One need only tread the length and breadth of the cavernous reception hall on the second floor of the Ellis Island Immigration Museum to appreciate what it must have been like to land on America’s safe shores and still not to know whether you could stay.
That’s what happened sometimes when a putative immigrant’s dream of living in freedom was jeopardized by an infectious illness or legal status judged too serious to warrant admission.
Visiting the museum off the southern tip of Manhattan late last summer, my wife, kids and I saw visitors and tourists by the hundreds streaming through this magnificent edifice, its reception hall – also called the Registry Room or Great Hall – capacious and accommodating.
But what made the tour so real in the mind’s eye was to imagine the hall when it was in use a century ago, with an unending cascade of immigrants streaming through day after day, by the thousands, cheek by jowl, confused and exhausted, speaking a Babel of languages, being pushed and prodded along step by step for up to five hours by immigration officials until reaching the exit – the gateway to freedom and the New World.
The era and the legacy of Ellis Island between 1892 and 1954 – after 12 million souls were processed there – is truly brought to life at the museum, only a few minutes away from Manhattan’s Battery Park by ferry, and part of the ferry round trip that includes the Statue of Liberty.
As the Ellis Island website (http://ellisisland.org/) and tour point out, not every immigrant had to withstand arduous processing. Those travelling with first- and second-class tickets needed only a cursory once-over by inspectors. They weren’t asked to go through Ellis Island, presumably because only the healthy could afford such tickets in the first place. But if you arrived in New York Harbor by steerage, like most of the teeming millions of Jews, Italians and others, then it was Ellis Island for you, for medical and legal inspection.

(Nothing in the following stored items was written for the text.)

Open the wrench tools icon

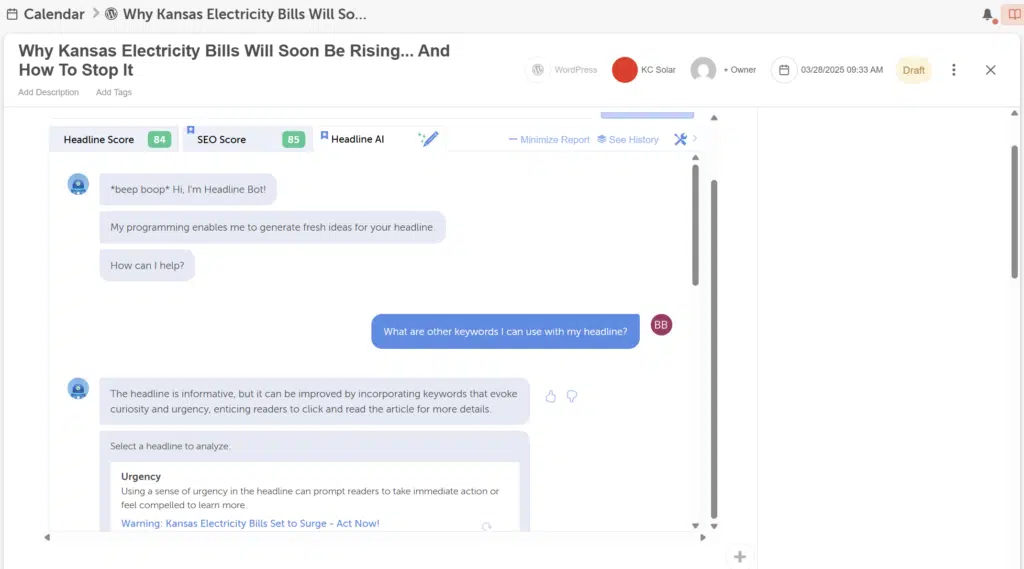click(x=680, y=139)
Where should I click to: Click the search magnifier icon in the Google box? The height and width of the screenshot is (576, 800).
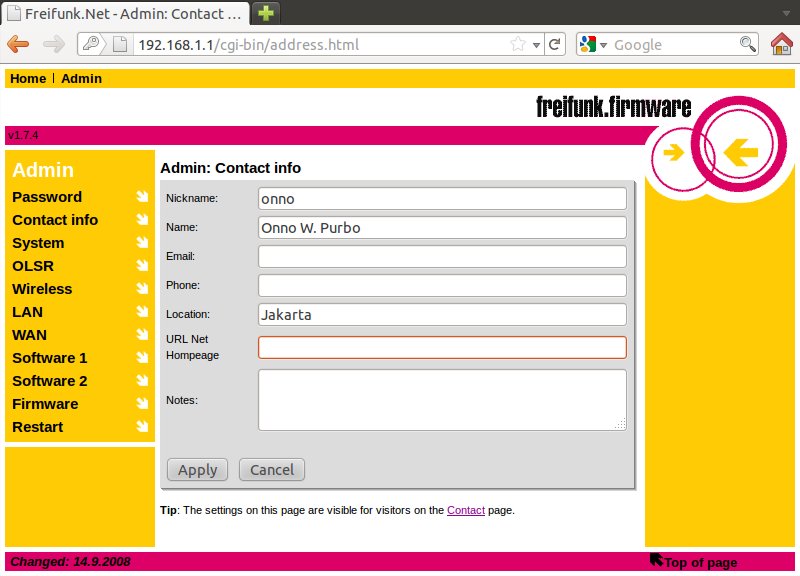[747, 44]
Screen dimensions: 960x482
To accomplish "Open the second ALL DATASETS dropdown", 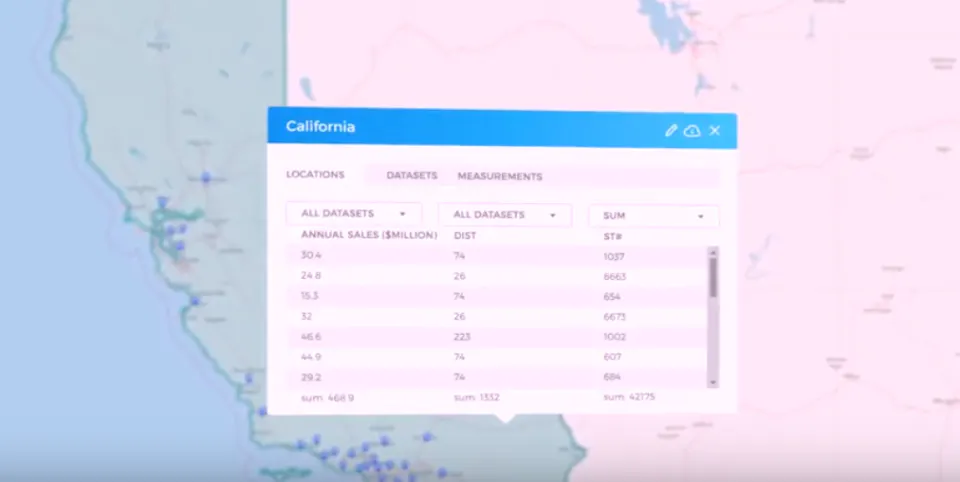I will [x=505, y=215].
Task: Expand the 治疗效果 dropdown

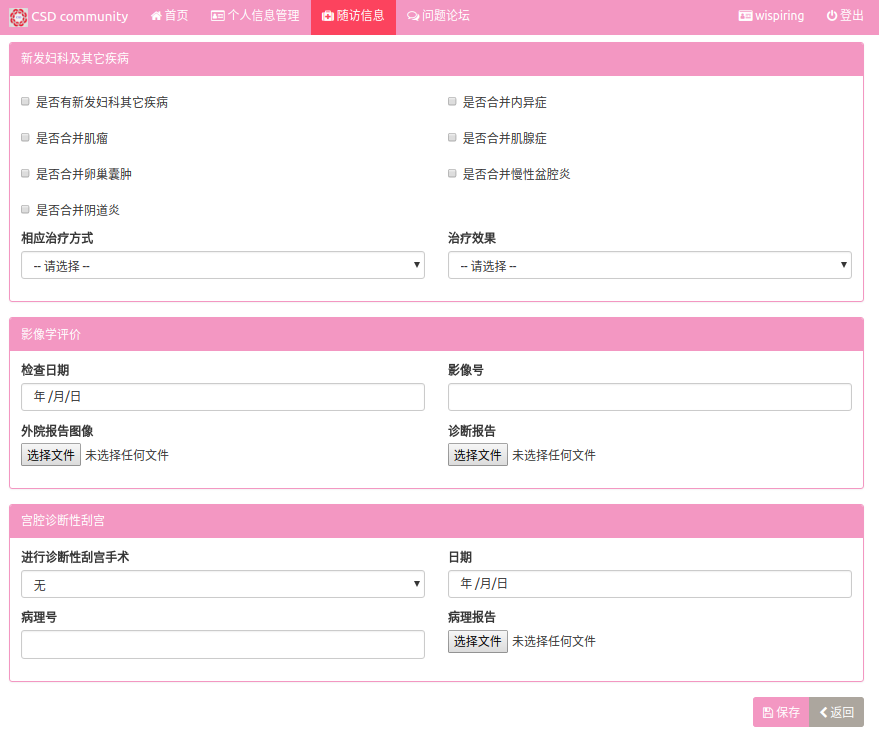Action: coord(649,265)
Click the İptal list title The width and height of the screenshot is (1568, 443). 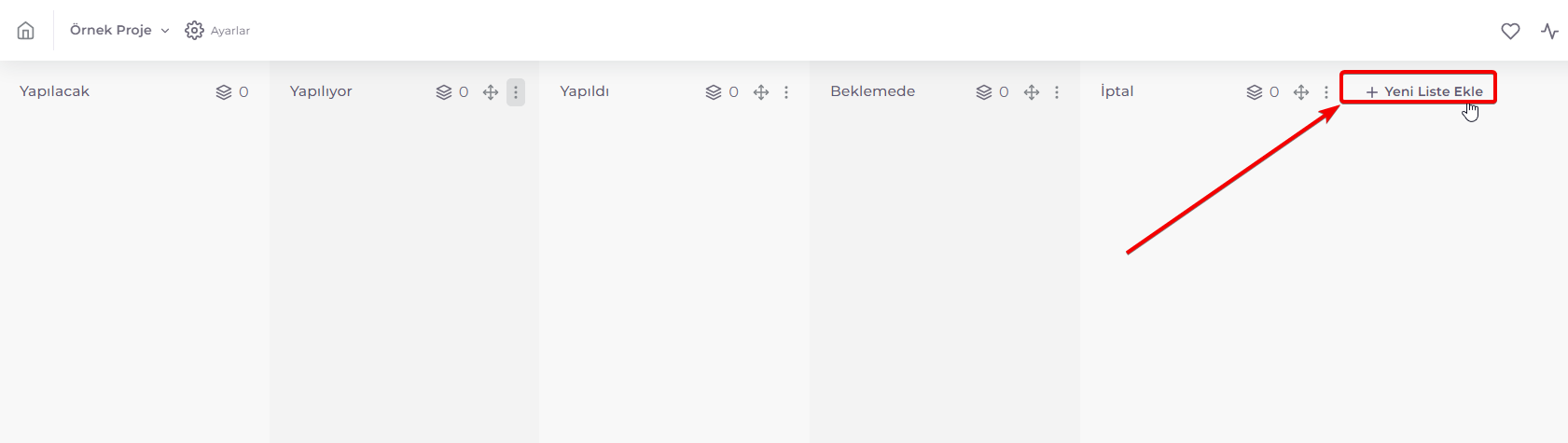[1117, 91]
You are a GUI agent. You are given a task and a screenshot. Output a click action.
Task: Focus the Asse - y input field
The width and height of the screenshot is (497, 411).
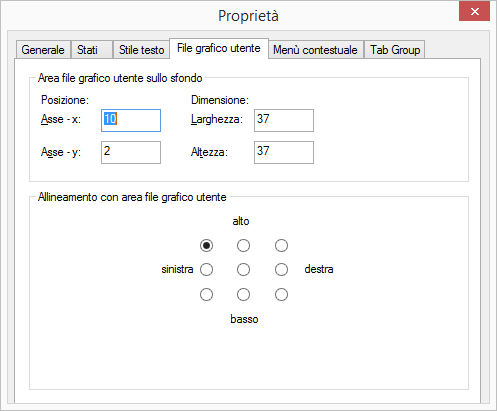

The first stop was the Great Hall, where doctors gave prospective immigrants a cursory “six-second physical,” looking for obvious physical afflictions, anything from goiters and varicose veins, according to the website and tour.
Then inspectors would ask each one 29 questions, with colleagues on hand whom, if you were lucky, spoke one of the languages of the immigrants.
The tour makes clear that even though this was a poor and desperate lot, they were treated respectfully. Even those whose right to stay was questioned received a full hearing before a tribunal, with legal representation. At the museum you can still peer through the window of the room where these hearings were held and imagine what the state of mind must have been for those whose fates hung so precariously in the balance.
Amazingly, though, only two per cent of all potential immigrants were sent back, due to having a contagious disease such as trachoma, or if there was good reason to believe an immigrant would end up a “public charge.” The peak immigration year for Ellis Island was 1907, with 1.25 million immigrants processed, and the most active years were from 1892 to the mid-1920s, after which the island became mostly a detention and deportation centre.
Still, Ellis Island’s legacy endures. Notables who passed through ranged from Cary Grant, F. Scott Fitzgerald, Edward G. Robinson and Irving Berlin to Isaac Asimov, Enrico Caruso, Sigmund Freud, Bob Hope and Lucky Luciano. Funds raised through a joint Statue of Liberty-Ellis Island Foundation set up in 1982 serve as source of funding to maintain two of America’s great historical monuments.
The timeworn baggage that is stacked in the museum’s entrance hall serves as a permanent reminder of lives left behind in the Old World.
Visitors to the island can search for passengers through computerized ship manifests or gather at a special pillar where family members held emotional reunions, sometimes after years apart. It was dubbed the “kissing post.”